Rigorous, real-world evaluation is important but hard. These findings were obtained through user studies that were time-consuming to conduct.
We believe that each of these insights motivates a corresponding research direction to support human-ML interactions better moving forward. First, beyond methods that attempt to explain the ML model itself, we should consider a wider range of approaches that present relevant task-specific information to human decision-makers; we refer to these approaches as human-centered ML (HCML) methods [10]. Second, we need to create new workflows to evaluate proposed HCML methods that are both low-cost and informative of real-world performance.
In this post, we first outline our workflow for evaluating XAI methods. We then describe how we instantiated this workflow in two domains: fraud detection and peer review paper matching. Finally, we describe the two aforementioned insights from these efforts; we hope these takeaways will motivate the community to rethink how HCML methods are developed and evaluated.
How do you rigorously evaluate explanation methods?
In our CACM paper [1], we introduced a use-case-grounded workflow to evaluate explanation methods in practice—this means showing that they are ‘useful,’ i.e., that they can actually improve human-ML interactions in the real-world applications that they are motivated by. This workflow contrasts with evaluation workflows of XAI methods in prior work, which relied on researcher-defined proxy metrics that may or may not be relevant to any downstream task. Our proposed three-step workflow is based on the general scientific method:
Step 1:Define a concrete use case. To do this, researchers may need to work closely with domain experts to define a task that reflects the practical use case of interest.
Step 2:Select explanation methods for evaluation. While selected methods might be comprised of popular XAI methods, the appropriate set of methods is to a large extent application-specific and should also include relevant non-explanation baselines.

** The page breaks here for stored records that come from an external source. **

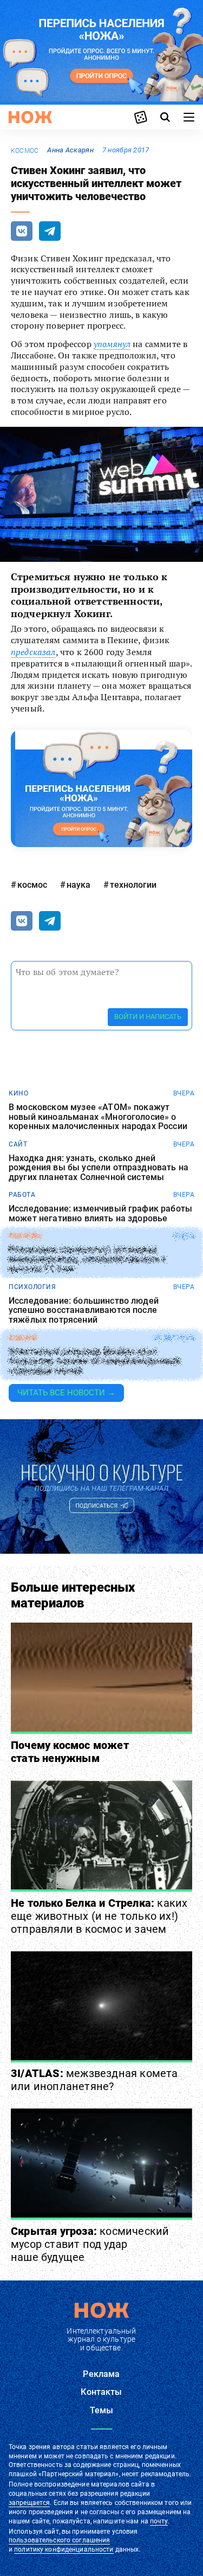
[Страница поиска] (165, 117)
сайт (18, 1144)
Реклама (101, 2374)
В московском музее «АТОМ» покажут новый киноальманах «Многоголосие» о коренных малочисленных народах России (98, 1117)
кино (18, 1093)
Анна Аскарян (70, 150)
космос (24, 151)
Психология (32, 1287)
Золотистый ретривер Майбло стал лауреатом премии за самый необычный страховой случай (95, 1361)
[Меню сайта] (189, 117)
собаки (22, 1338)
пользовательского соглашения (59, 2540)
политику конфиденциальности (63, 2549)
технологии (133, 885)
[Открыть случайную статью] (141, 117)
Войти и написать (147, 1017)
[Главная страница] (30, 117)
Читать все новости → (66, 1393)
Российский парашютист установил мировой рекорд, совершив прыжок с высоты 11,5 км (87, 1259)
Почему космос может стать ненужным (70, 1752)
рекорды (25, 1236)
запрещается (29, 2503)
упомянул (112, 343)
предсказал (33, 651)
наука (78, 885)
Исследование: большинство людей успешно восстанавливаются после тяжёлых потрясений (84, 1310)
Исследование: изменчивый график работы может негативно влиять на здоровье (100, 1213)
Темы (102, 2410)
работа (22, 1195)
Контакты (101, 2392)
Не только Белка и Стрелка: (99, 1916)
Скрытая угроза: (90, 2244)
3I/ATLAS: (94, 2080)
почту (159, 2521)
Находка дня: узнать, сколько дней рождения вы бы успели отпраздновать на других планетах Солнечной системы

Step 3:Evaluate explanation methods against baselines. While researchers should ultimately evaluate selected methods through a user study with real-world users, researchers may want to first conduct cheaper, noisier forms of evaluation to narrow down the set of methods in consideration (Figure 2).
Instantiating the workflow in practice
We collaborated with experts from two domains (fraud detection and peer review paper matching) to instantiate this use-case-grounded workflow and evaluate existing XAI methods:
Domain 1: Fraud detection [3]. We partnered with researchers at Feedzai, a financial start-up, to assess whether providing model explanations improved the ability of fraud analysts to detect fraudulent e-commerce transactions. Given that we had access to real-world data (i.e., historical e-commerce transactions for which we had ground truth answers of whether the transaction was fraudulent) and real users (i.e., fraud analysts), we directly conducted a user study in this context. An example of the interface shown to analysts is in Figure 3. We compared analysts’ average performance when shown different explanations to a baseline setting where they were only provided the model prediction. We ultimately found that none of the popular XAI methods we evaluated (LIME, SHAP, and Tree Interpreter) resulted in any improvement in the analysts’ decisions compared to the baseline setting (Figure 5, left). Evaluating these methods with real users additionally posed many logistical challenges because fraud analysts took time from their regular day-to-day work to periodically participate in our study.

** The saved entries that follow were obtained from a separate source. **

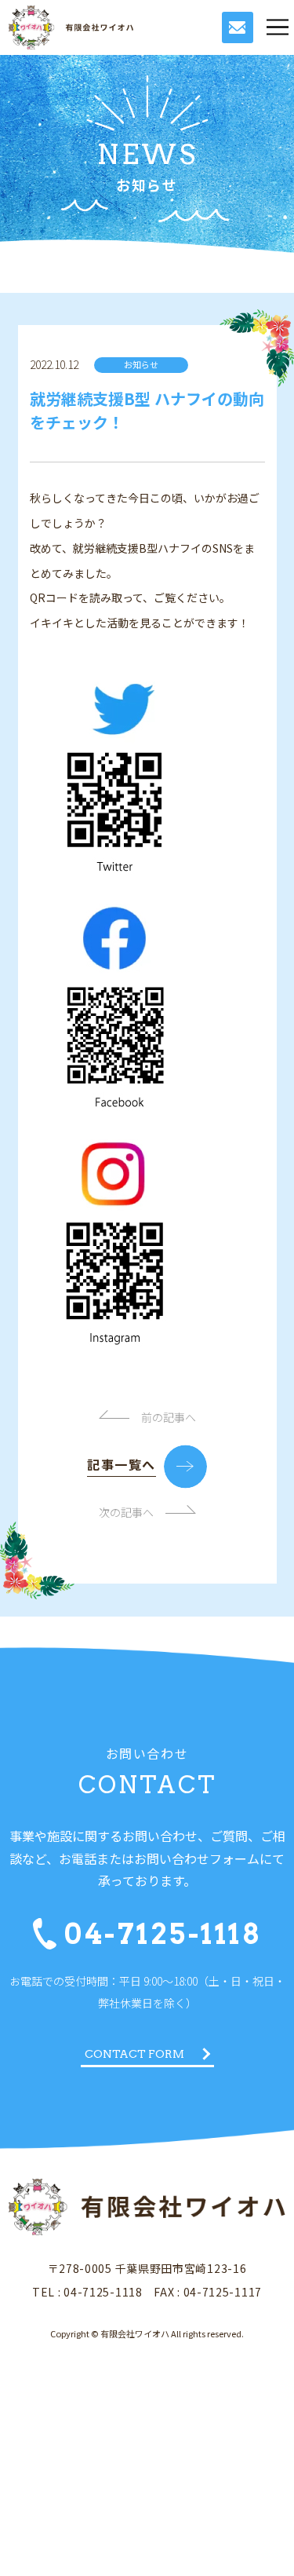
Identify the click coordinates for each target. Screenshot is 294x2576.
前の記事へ (168, 1417)
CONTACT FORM (134, 2054)
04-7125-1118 (162, 1934)
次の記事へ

Domain 2: Peer review paper matching [4]. We collaborated with Professor Nihar Shah (CMU), an expert in peer review, to investigate what information could help meta-reviewers of a conference better match submitted papers to suitable reviewers. Learning from our prior experience, we first conducted a user study using proxy tasks and users, which we worked with Professor Shah to design as shown in Figure 4. In this proxy setting, we found that providing explanations from popular XAI methods in fact led users to be more confident—-the majority of participants shown highlights from XAI methods believed the highlighted information was helpful—yet, they made statistically worse decisions(Figure 5 right)!
How can we better support human-ML interactions?

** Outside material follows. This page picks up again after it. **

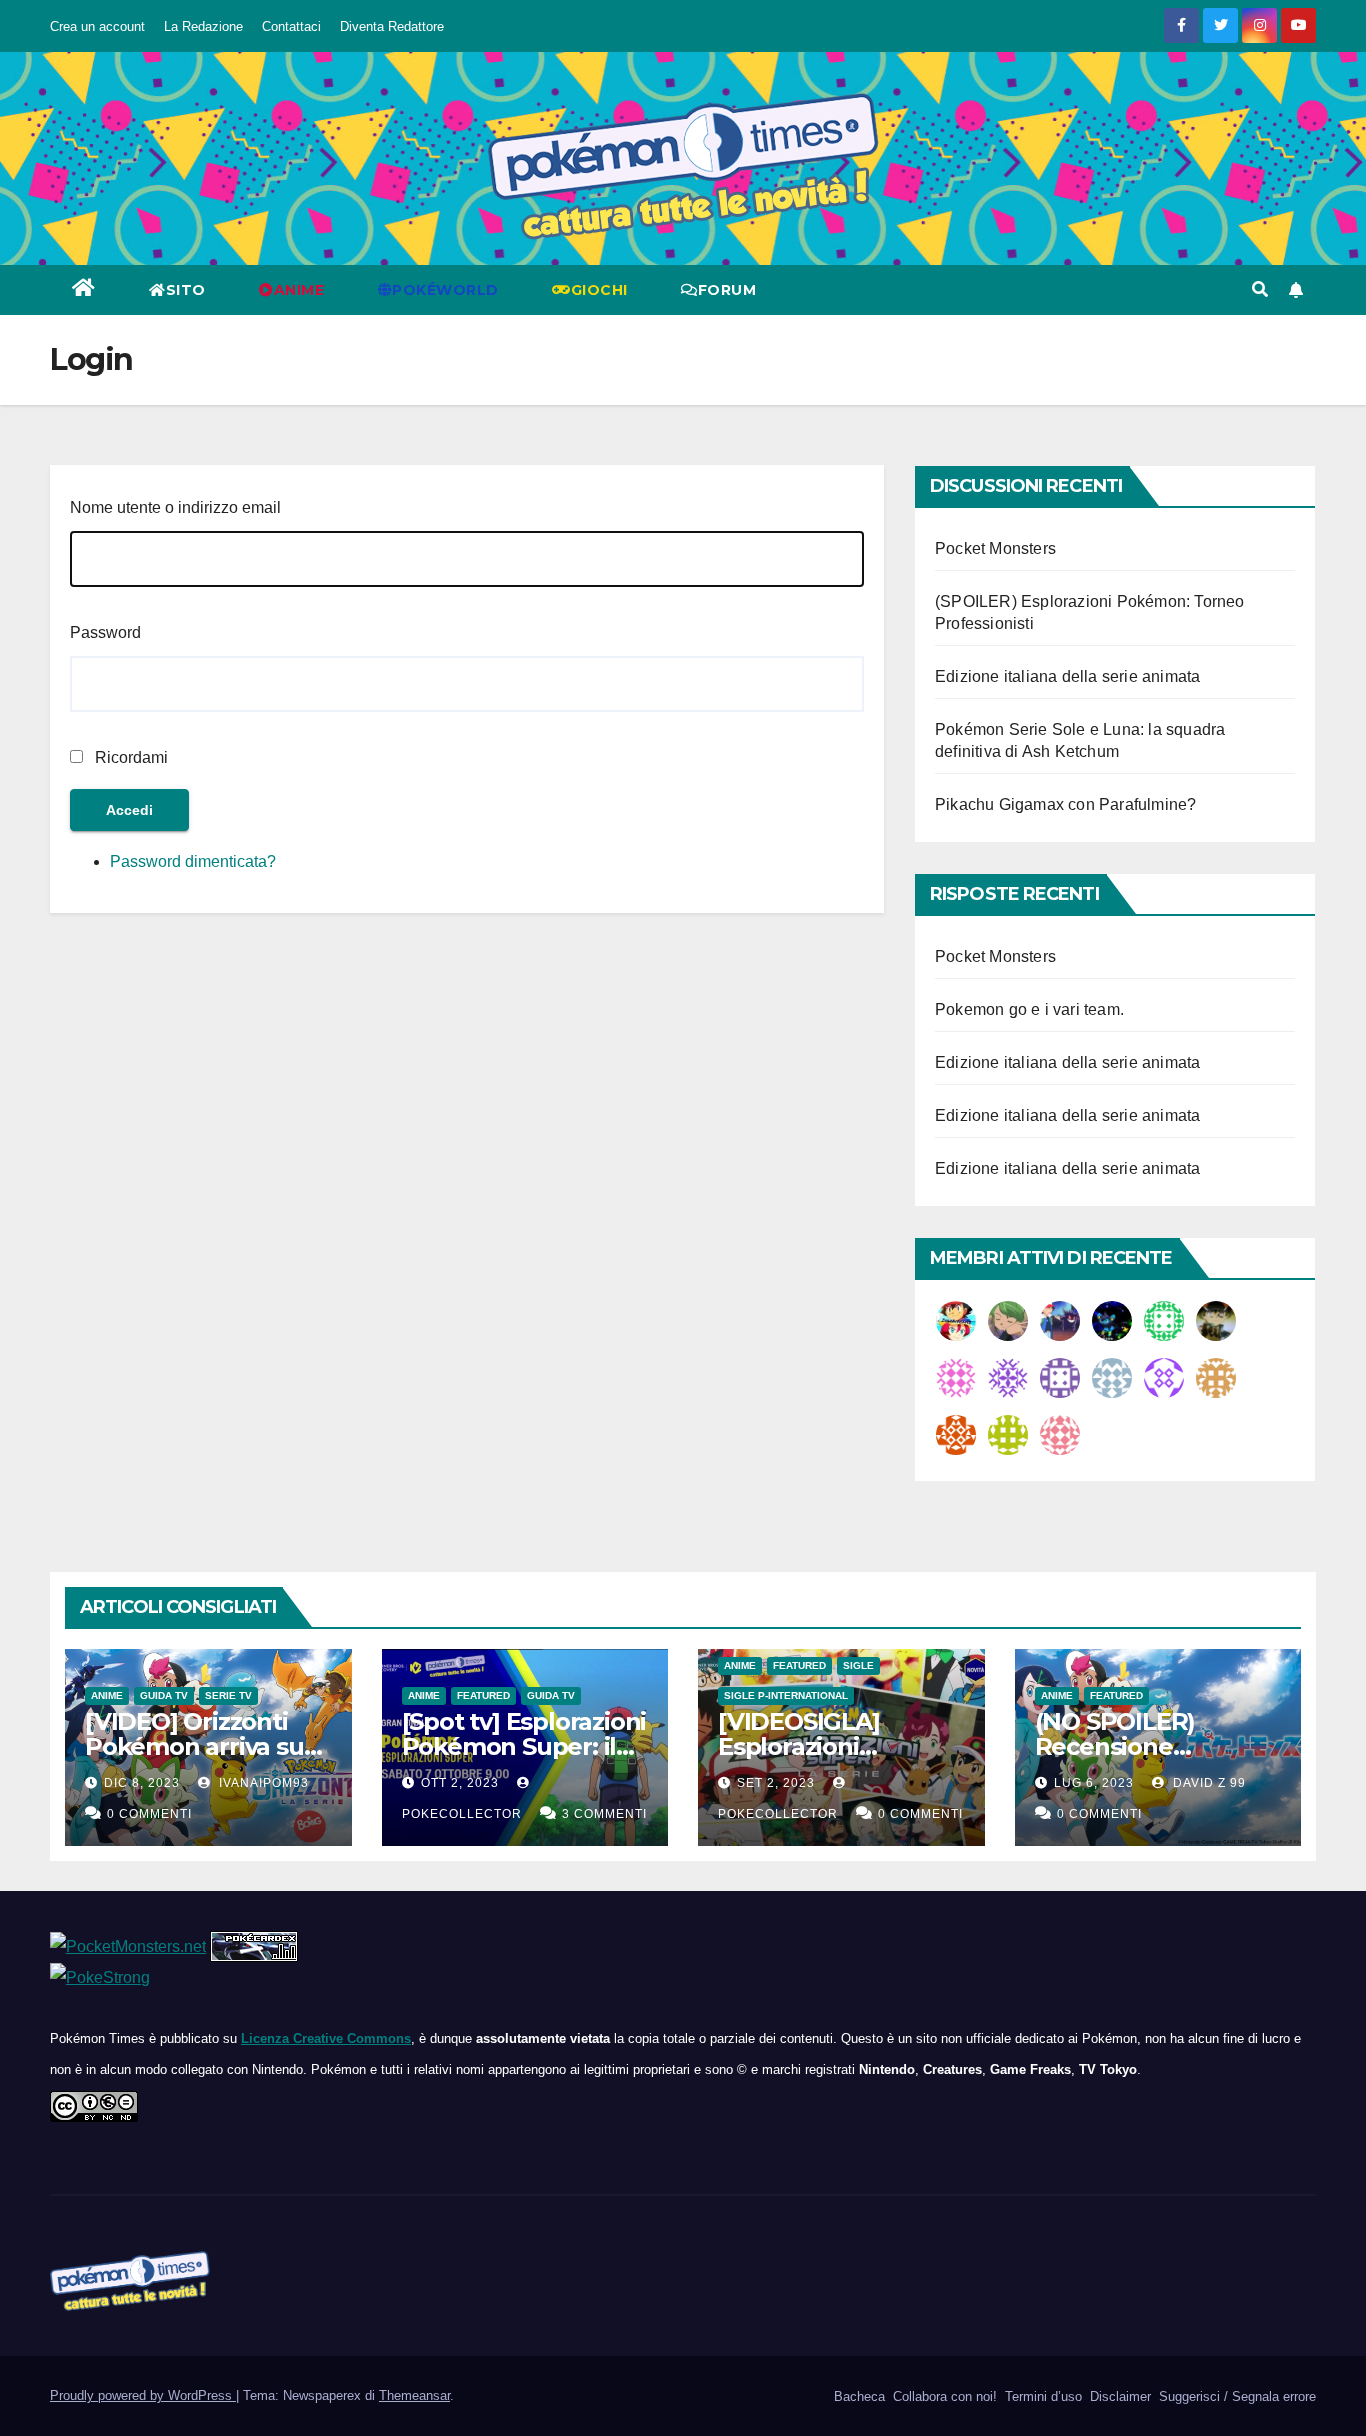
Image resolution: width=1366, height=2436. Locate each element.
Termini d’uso (1041, 2396)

Through these collaborations, we identified two important directions for future work, which we describe in more detail along with our initial efforts in each direction.
We need to develop methods for specific use cases. Our results suggest that explanations from popular, general-purpose XAI methods can both hurt decision-making while making users overconfident. These findings have also been observed in multiple contemporaneous works (e.g., [7,8,9]). Researchers, instead, need to consider developing human-centered ML (HCML) methods [10] tailored for each downstream use case. HCML methods are any approach that provides information about the particular use case and context that can inform human decisions.
Our contributions: In the peer review matching setting, we proposed an HCML method designed in tandem with a domain expert [4]. Notably, our method is not a model explanation approach, as it highlights information in the input data, specifically sentences and phrases that are similar in the submitted paper and the reviewer profile. Figure 6 compares the text highlighted using our method to the text highlighted using existing methods. Our method outperformed both a baseline where there was no explanation and the model explanation condition (Figure 5, right). Based on these positive results, we plan to move evaluations of our proposed method to more realistic peer review settings. Further, we performed an exploratory study to better understand how people interact with information provided by HCML methods as a first step towards coming up with a more systematic approach to devise task-specific HCML methods [5].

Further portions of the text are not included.